Peut-on cumuler plusieurs contrats RC pro ?
Le cumul d’assurances est interdit par l’article L. 121-4 du Code des assurances pour les biens mais les règles sont différentes pour la RC. En pratique, vous pouvez avoir une RC Pro principale et une garantie complémentaire (umbrella, RC en excès). Le cumul devient intéressant dès que votre volume dépasse 10 opérations annuelles ou pour les opérations exceptionnelles (gros immeubles, division complexe). Vérifiez la clause de subsidiarité avant souscription.
La RC pro est-elle déductible fiscalement ?

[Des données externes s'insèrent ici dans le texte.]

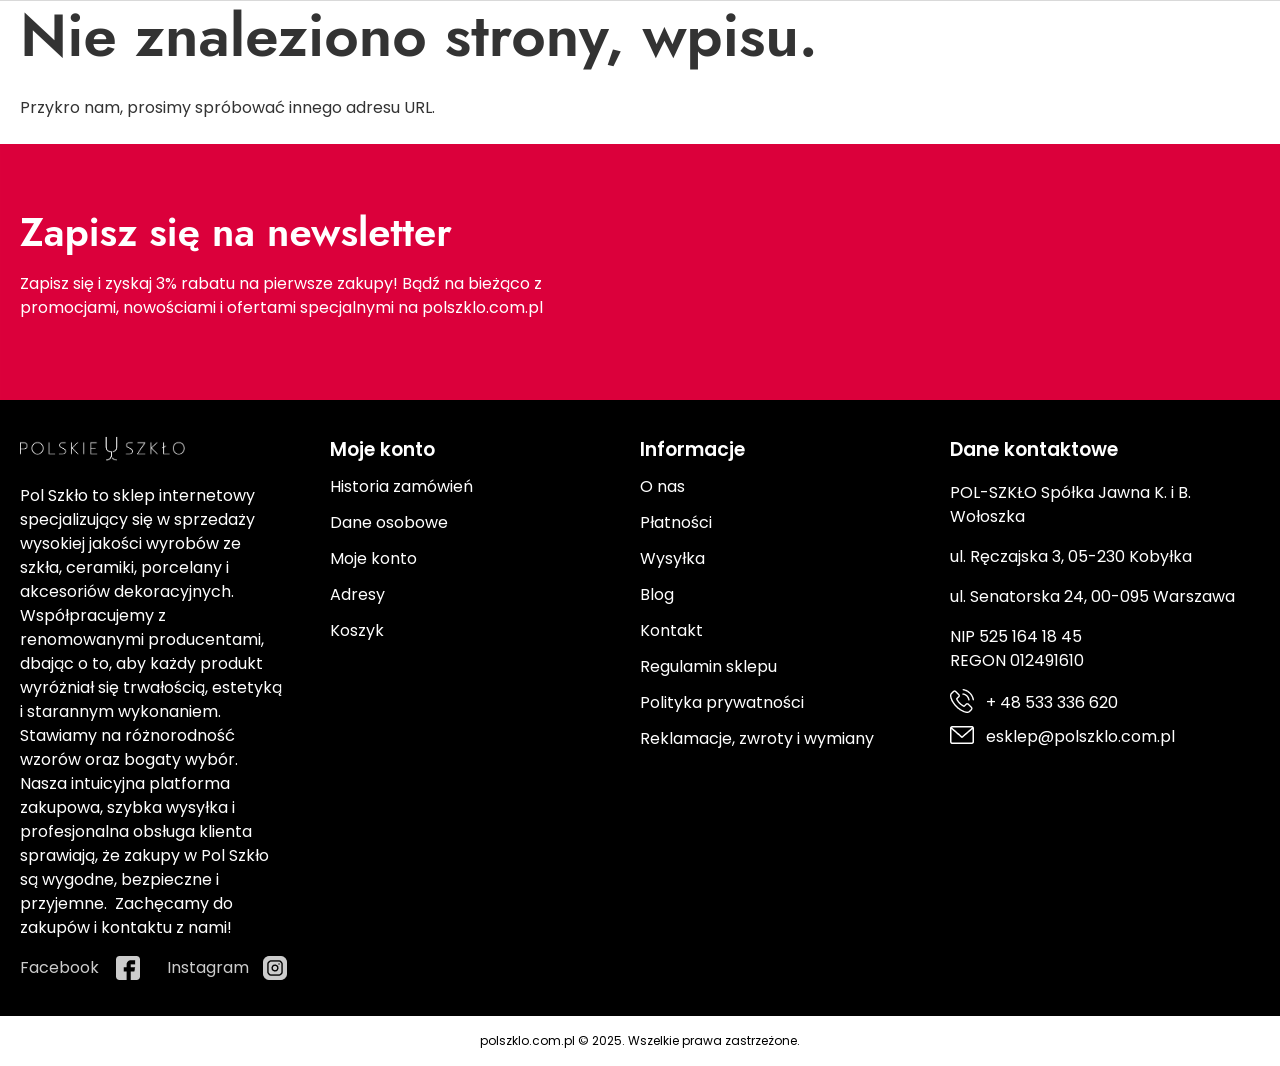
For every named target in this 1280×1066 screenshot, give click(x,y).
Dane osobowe (389, 522)
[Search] (778, 128)
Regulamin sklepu (708, 666)
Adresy (357, 594)
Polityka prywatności (722, 702)
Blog (657, 594)
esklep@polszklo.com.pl (148, 56)
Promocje (1010, 176)
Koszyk (357, 630)
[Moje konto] (1135, 122)
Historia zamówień (401, 486)
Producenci (1161, 176)
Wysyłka (672, 558)
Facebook (1066, 40)
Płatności (676, 522)
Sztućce (385, 176)
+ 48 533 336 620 (120, 20)
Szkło (243, 176)
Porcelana (89, 176)
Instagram (1219, 40)
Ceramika (544, 176)
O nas (662, 486)
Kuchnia (703, 176)
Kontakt (671, 630)
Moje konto (373, 558)
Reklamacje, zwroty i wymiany (757, 738)
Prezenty (859, 176)
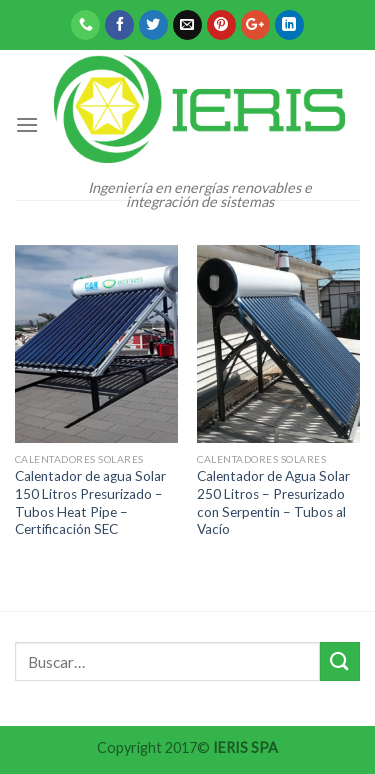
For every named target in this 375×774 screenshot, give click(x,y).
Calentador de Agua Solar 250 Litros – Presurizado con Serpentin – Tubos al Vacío (273, 502)
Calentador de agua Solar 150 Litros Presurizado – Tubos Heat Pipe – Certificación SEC (90, 502)
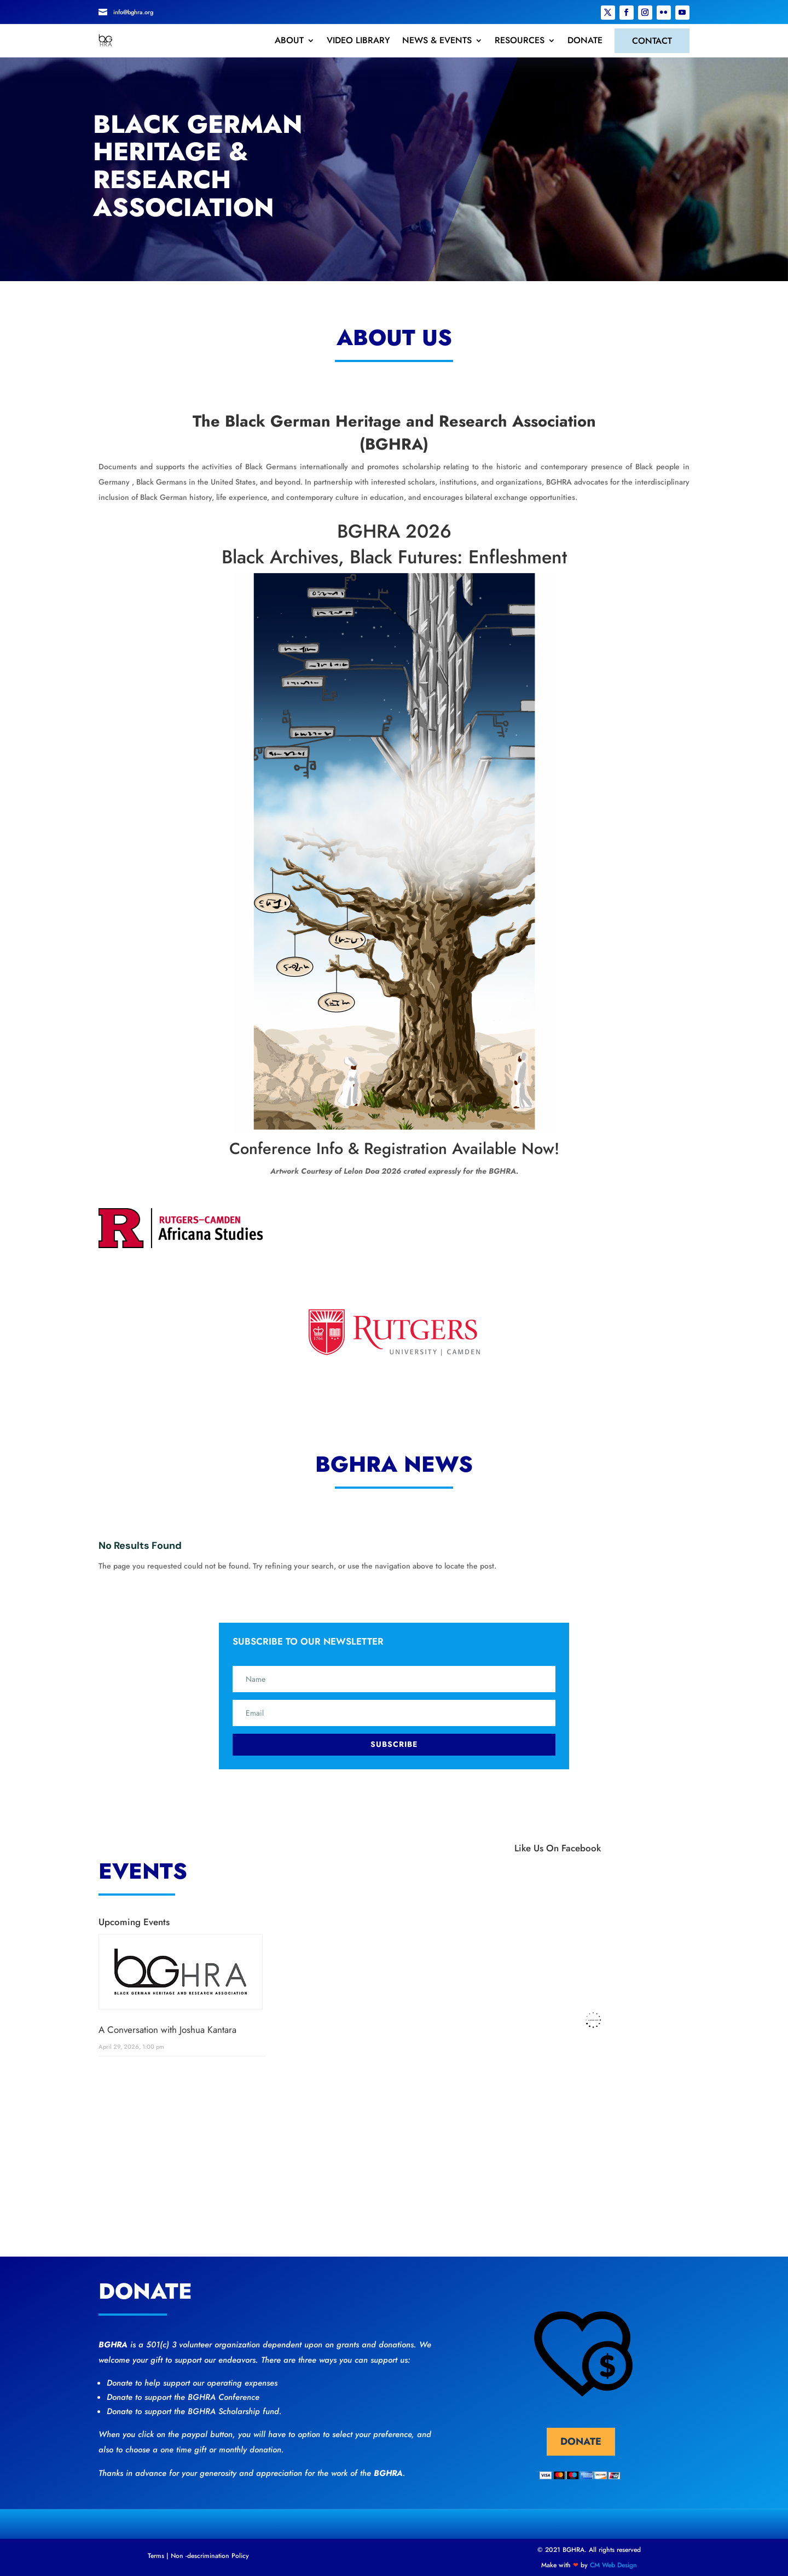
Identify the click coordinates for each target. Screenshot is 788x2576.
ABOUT (289, 40)
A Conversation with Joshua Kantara (167, 2029)
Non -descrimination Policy (210, 2556)
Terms (156, 2556)
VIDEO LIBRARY (358, 40)
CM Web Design (613, 2565)
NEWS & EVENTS (437, 40)
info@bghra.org (133, 12)
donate (580, 2441)
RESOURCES (519, 40)
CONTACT (652, 40)
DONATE (584, 40)
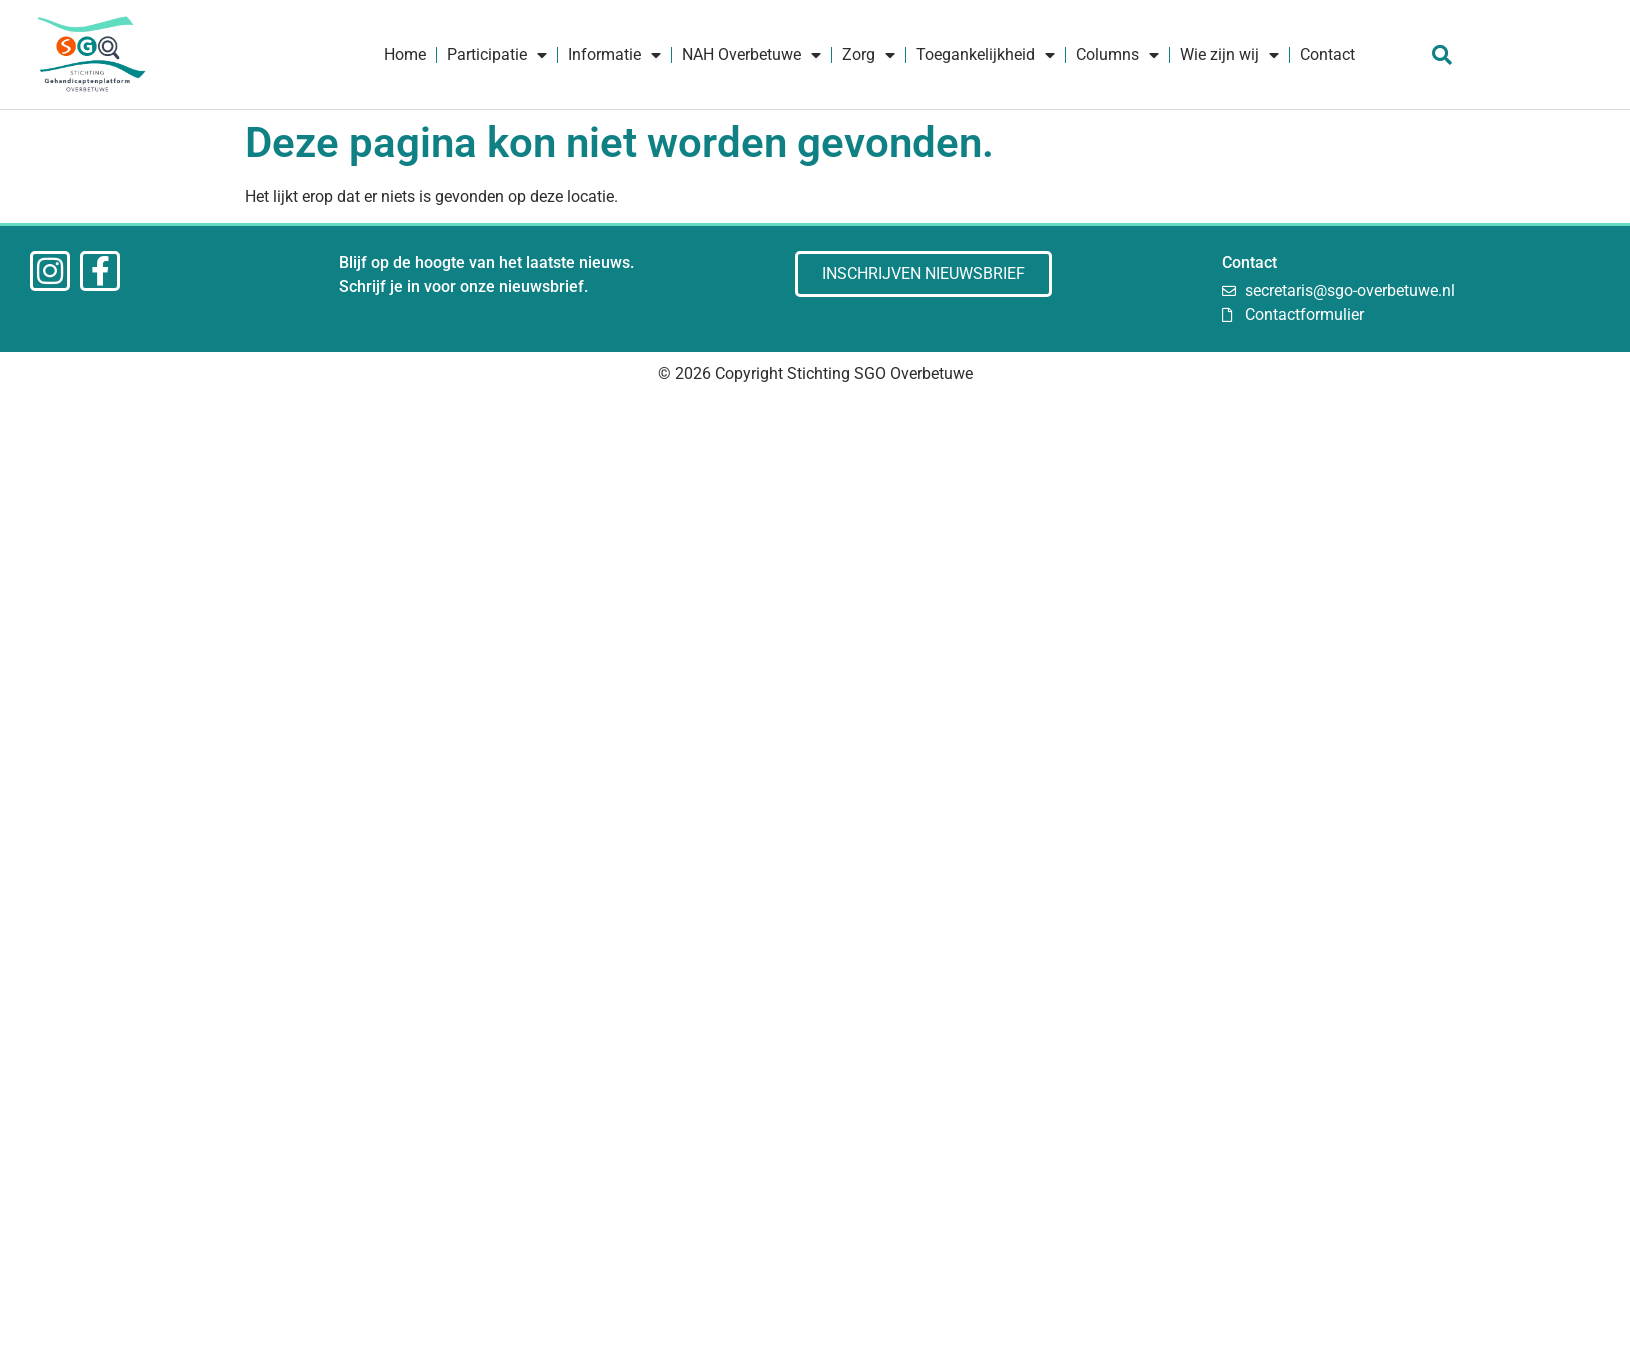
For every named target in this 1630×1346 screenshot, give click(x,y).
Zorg (868, 55)
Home (405, 54)
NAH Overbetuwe (751, 55)
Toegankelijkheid (985, 55)
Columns (1117, 55)
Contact (1327, 54)
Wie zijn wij (1229, 55)
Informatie (614, 55)
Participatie (497, 55)
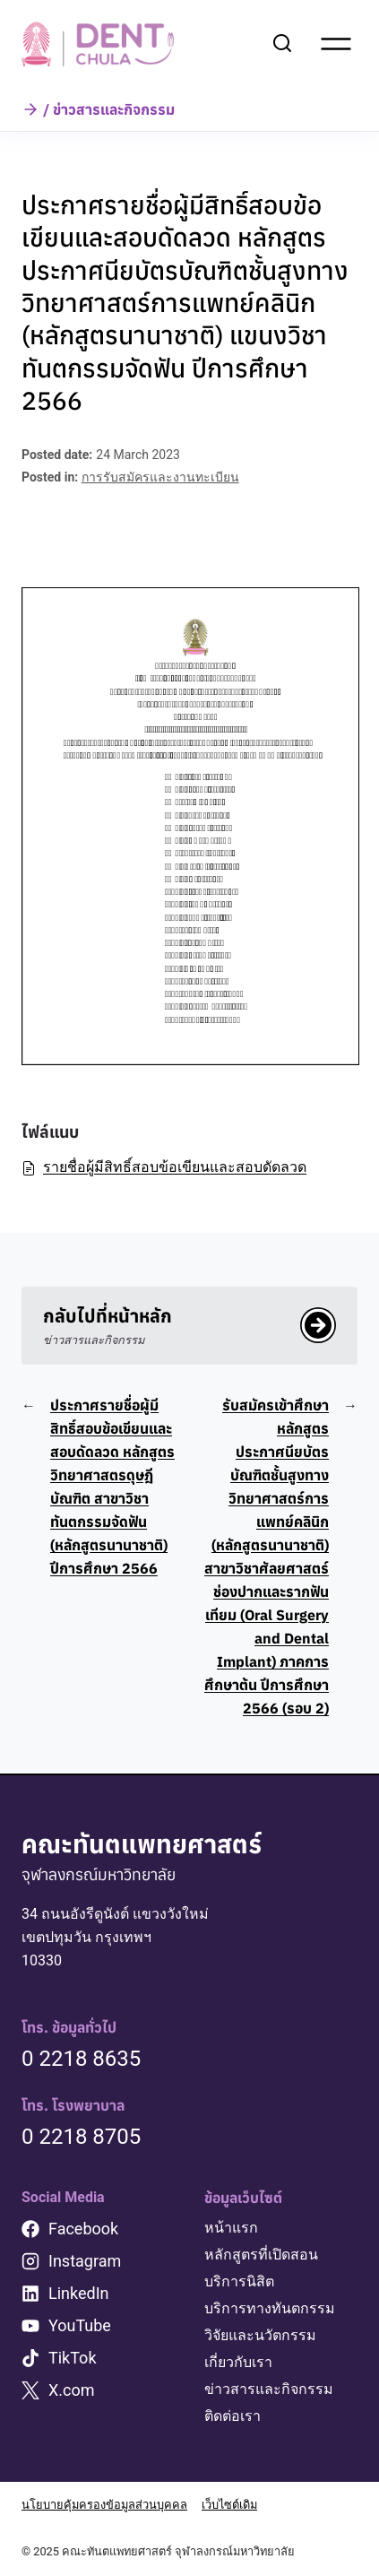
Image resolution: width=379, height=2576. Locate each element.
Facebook (83, 2228)
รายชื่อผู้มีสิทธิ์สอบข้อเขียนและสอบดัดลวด (164, 1166)
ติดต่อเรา (232, 2415)
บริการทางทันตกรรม (269, 2308)
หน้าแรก (231, 2227)
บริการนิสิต (239, 2281)
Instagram (84, 2260)
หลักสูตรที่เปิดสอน (261, 2254)
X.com (71, 2390)
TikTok (72, 2357)
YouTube (79, 2325)
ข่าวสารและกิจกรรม (268, 2389)
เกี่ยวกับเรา (238, 2362)
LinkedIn (78, 2293)
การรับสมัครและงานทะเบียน (160, 477)
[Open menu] (335, 43)
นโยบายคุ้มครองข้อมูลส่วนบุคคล (104, 2504)
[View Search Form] (282, 44)
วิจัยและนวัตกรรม (260, 2335)
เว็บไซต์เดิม (229, 2504)
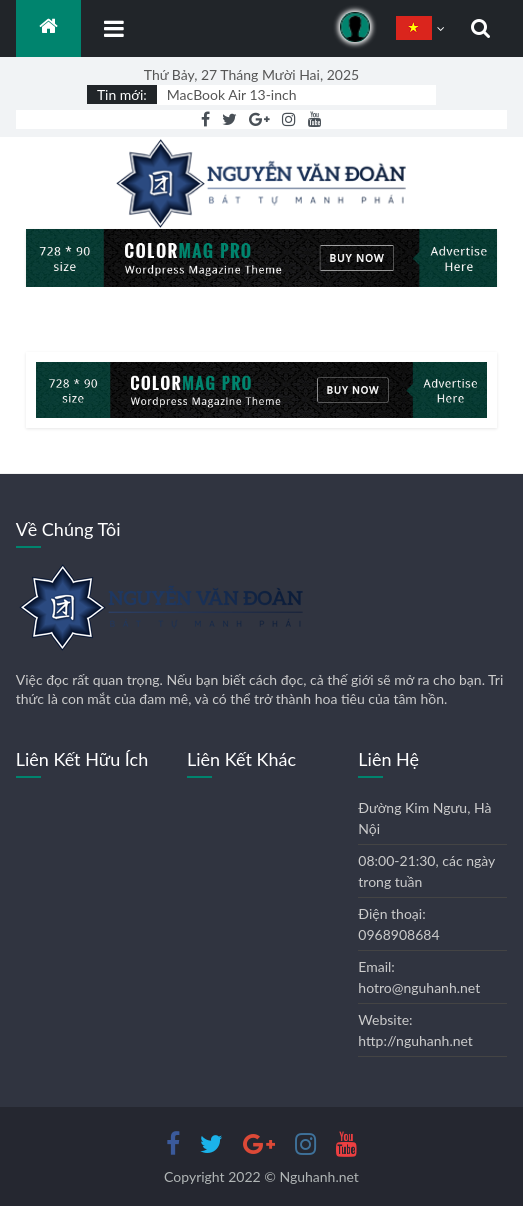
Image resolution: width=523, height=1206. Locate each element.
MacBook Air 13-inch (232, 94)
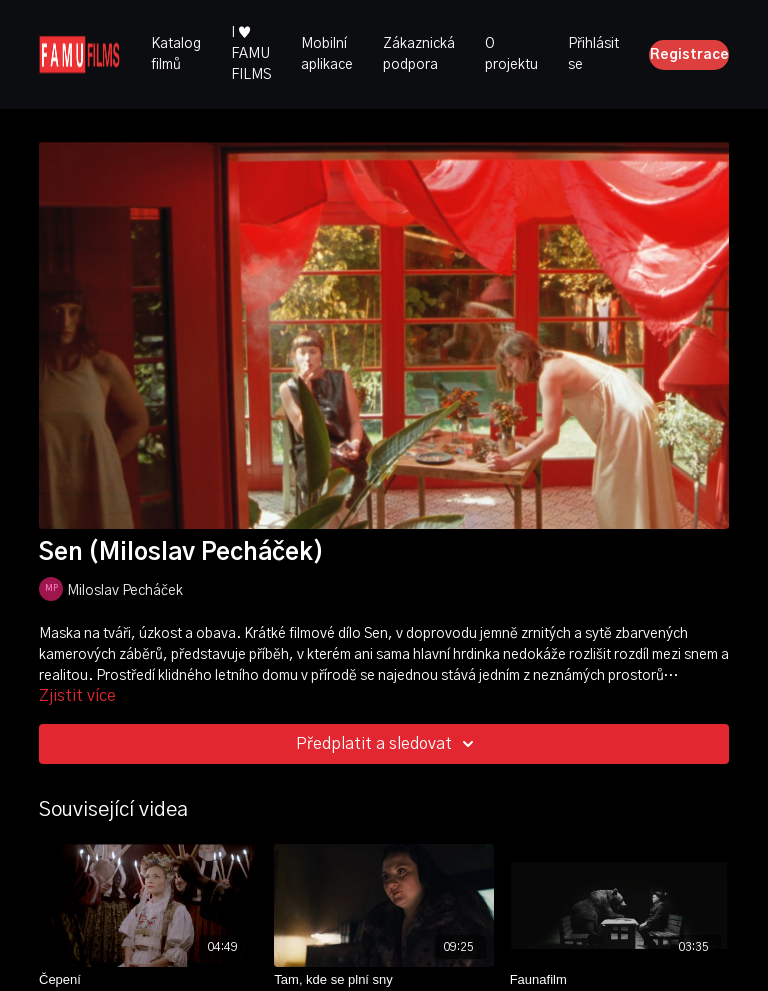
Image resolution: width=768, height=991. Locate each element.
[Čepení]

Oui, la prime de RC Pro est intégralement déductible du résultat imposable de la société au titre des charges d’exploitation. Pour une SAS marchand de biens à l’IS, l’économie d’impôt représente environ 25 % de la prime nette. Sur une prime de 2 500 €, le coût réel après IS descend à environ 1 875 €. Pensez à intégrer cet effet dans votre calcul de rentabilité d’opération marchand de biens dès le départ.
Comment déclarer un sinistre RC pro ?
Le délai légal est généralement de 5 jours ouvrés à partir de la connaissance du sinistre, étendu à 8 jours par la plupart des contrats. La déclaration doit être faite par lettre recommandée avec accusé de réception ou via l’espace assuré en ligne. Conservez tous les éléments de preuve (échanges, photos, devis, attestations) car l’assureur peut demander une expertise contradictoire avant indemnisation. Une déclaration tardive peut entraîner la déchéance de garantie.